仲間になる理由の無いNPCを仲間にするためにPCたちが説得しはじめるのは、台本のないTRPGにおいてあるあるのシーンですが、シンプルに考えてその説得のシーンは必要なのでしょうか。
NPCに協力する理由がなく、どんなに説得しても仲間になってくれないことが分かったPLたちは、時間の無駄だったと残念な気持ちになって終わりますが、シナリオの舞台設定としてNPCに協力する理由が予めしっかり設定されてあるのなら、説得のシーンは時間の無駄ではなく『仲間になって欲しいという選択を取った』シーンになり、そのシーンに意味が生まれます。この場合はダイスロールこそ不要であり、「実は◯◯という理由があって仲間にしてほしかったんだ」とNPCが仲間になってくれたほうが面白い展開だと思いませんか。登場するNPCにそれぞれ目的をちゃんと設定しておけば、仲間にはならなくともアドバイスをしてくれるNPCだったり、仲間のフリして最後に裏切ってくるNPCだったり、そのPLたちだったからこそ発生した卓独自の展開が発生すると思います。
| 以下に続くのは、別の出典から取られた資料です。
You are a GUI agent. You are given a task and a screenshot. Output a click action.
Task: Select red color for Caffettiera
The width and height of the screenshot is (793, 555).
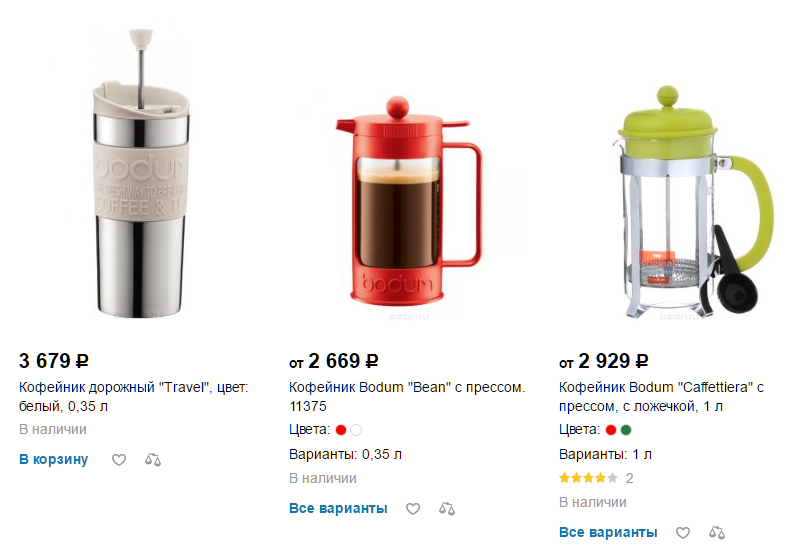click(x=611, y=430)
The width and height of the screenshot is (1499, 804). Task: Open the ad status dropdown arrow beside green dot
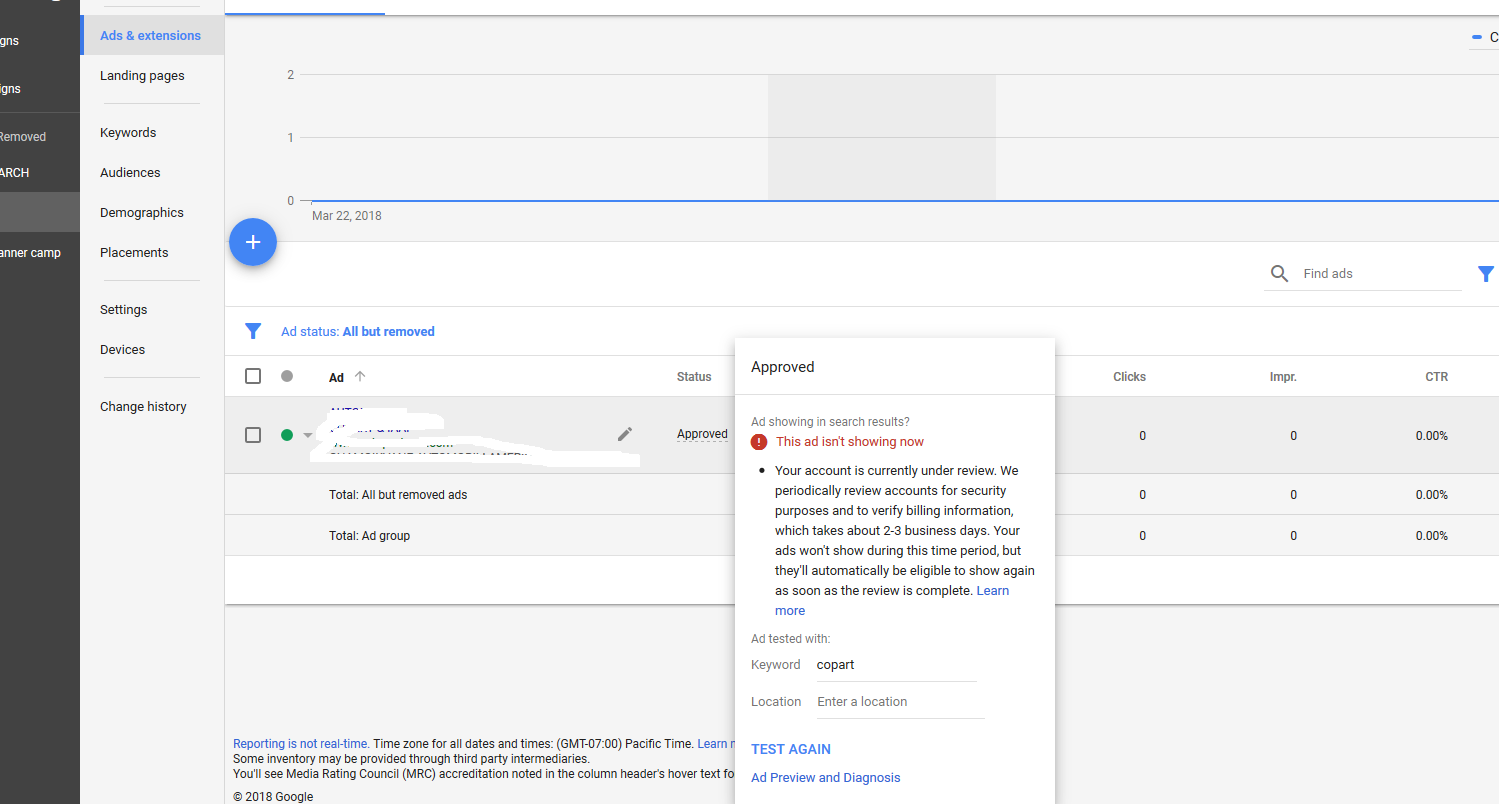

倒した敵幹部にまで「仲間になろう!」と説得するようなPCだった場合も、実は説得に必要な材料が揃っていれば仲間にできちゃうルートがある方が面白いですよね。
リアリティ要素にこだわり過ぎて不要なシーンを作ってしまっていないかシナリオを見直してみて下さい。
NPCにも人生があり、PCたちの知らない目的があって、その目的がストーリーに関わってくる方がストーリーに深みを追加できますので、仲間になって欲しいというシーンでダイスロールに一喜一憂する楽しみではなく、PCたちに簡単に協力しておいて、後に「実はこんな理由があって君たちに協力しようと思ったんだ」とNPCが目的を話してくるシーンの方が楽しいシーンだと思いませんか。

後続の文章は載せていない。